Industry winners in ageing populations will not be limited to the stereotypical ageing businesses.
Deloitte’s Voice of Asia report states;
“Ageing populations will generate a “growth cluster” of vibrant businesses at the heart of the collision of megatrends such as rising life expectancies, increasing relative health care costs, and tightening public sector health budgets”.
Sadly, Deloitte’s fall into the common trap of failing to acknowledge the opportunity gap that lies between the ‘Millennials’ and ‘old people’.
In the country-by-country assessment of business opportunities presented by the ageing society, the Deloitte report focusses on the business stereotypes (elderly-care, health care, asset management services) and seem to overlook the enormous spending power of the 50+ army across the markets of Asia Pacific.
Almost any industry that cares to adapt their products and services to meet the changing needs and wants of an ageing consumer stands to reap big rewards.

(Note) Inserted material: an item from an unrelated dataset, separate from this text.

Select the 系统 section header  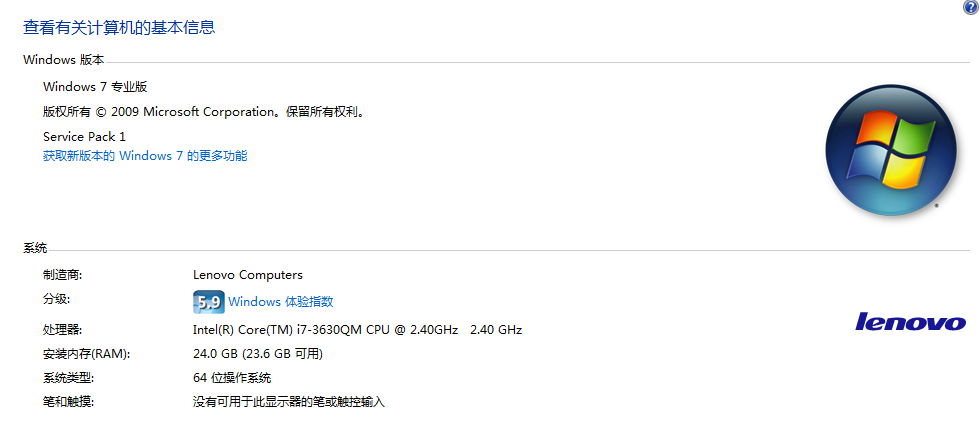35,248
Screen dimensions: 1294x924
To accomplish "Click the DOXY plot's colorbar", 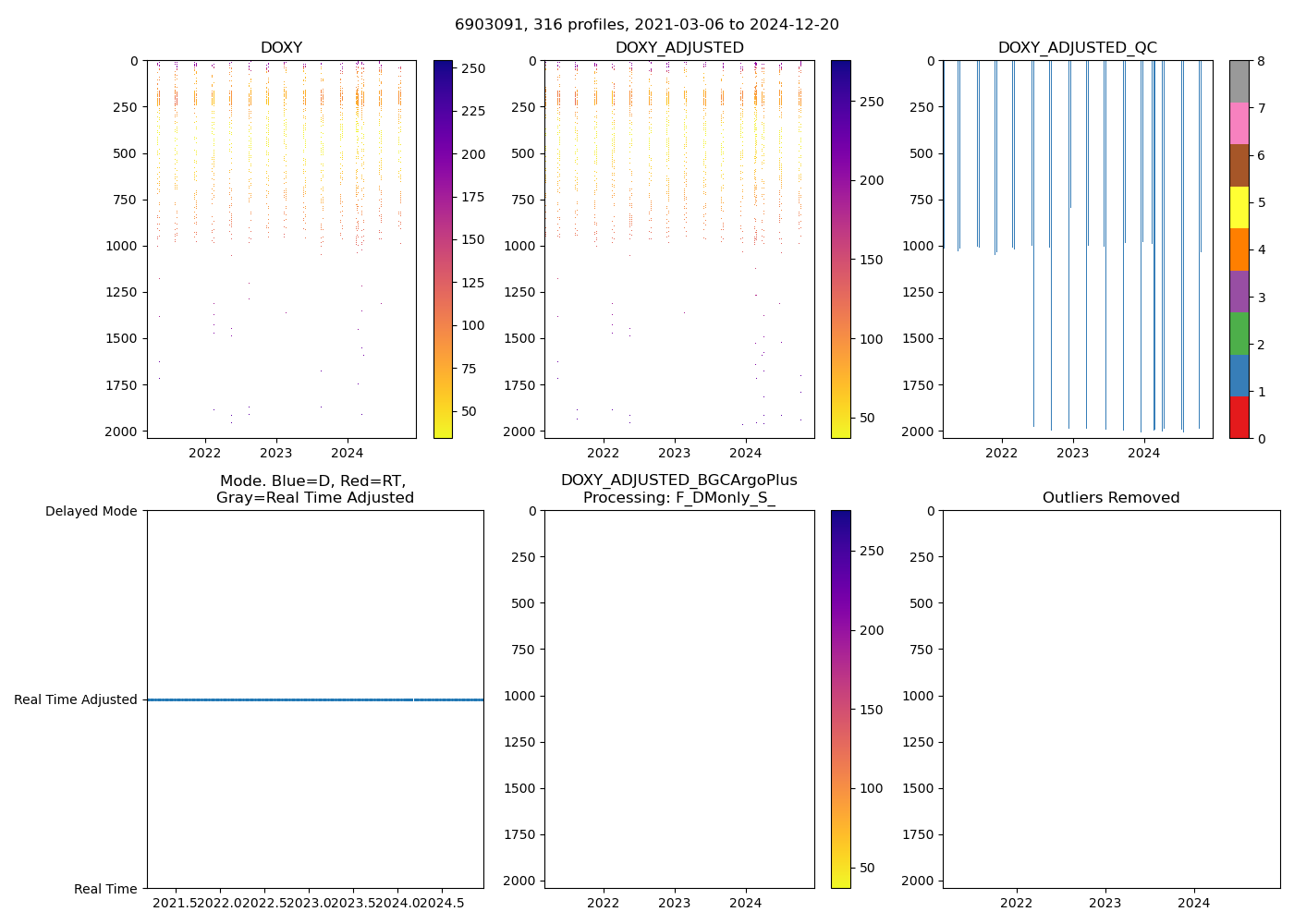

While the business world remains intoxicated by the ‘Millennial opportunity’ we know the situations varies widely between developed and developing markets.
“In emerging markets expect to be both financially (71 percent) and emotionally (62 percent) better off than their parents, whereas in the developed world only 36 percent of Millennials predict they will be financially better off than their parents, and a bare 31 percent say that they’ll be happier”.
But keep in mind that according a study by Cap Gemini/Merrill Lynch, 54% of the High Net Worth Individuals (HNWI’s) in Asia Pacific are 56 years and above. Furthermore according to McKinsey, the 60+ consumer will account for 51% of urban consumption growth in developed countries through to 2030.
A timely reminder that the 50+ consumer still needs to eat, learn, be entertained, keep in touch and look good, despite their advancing years.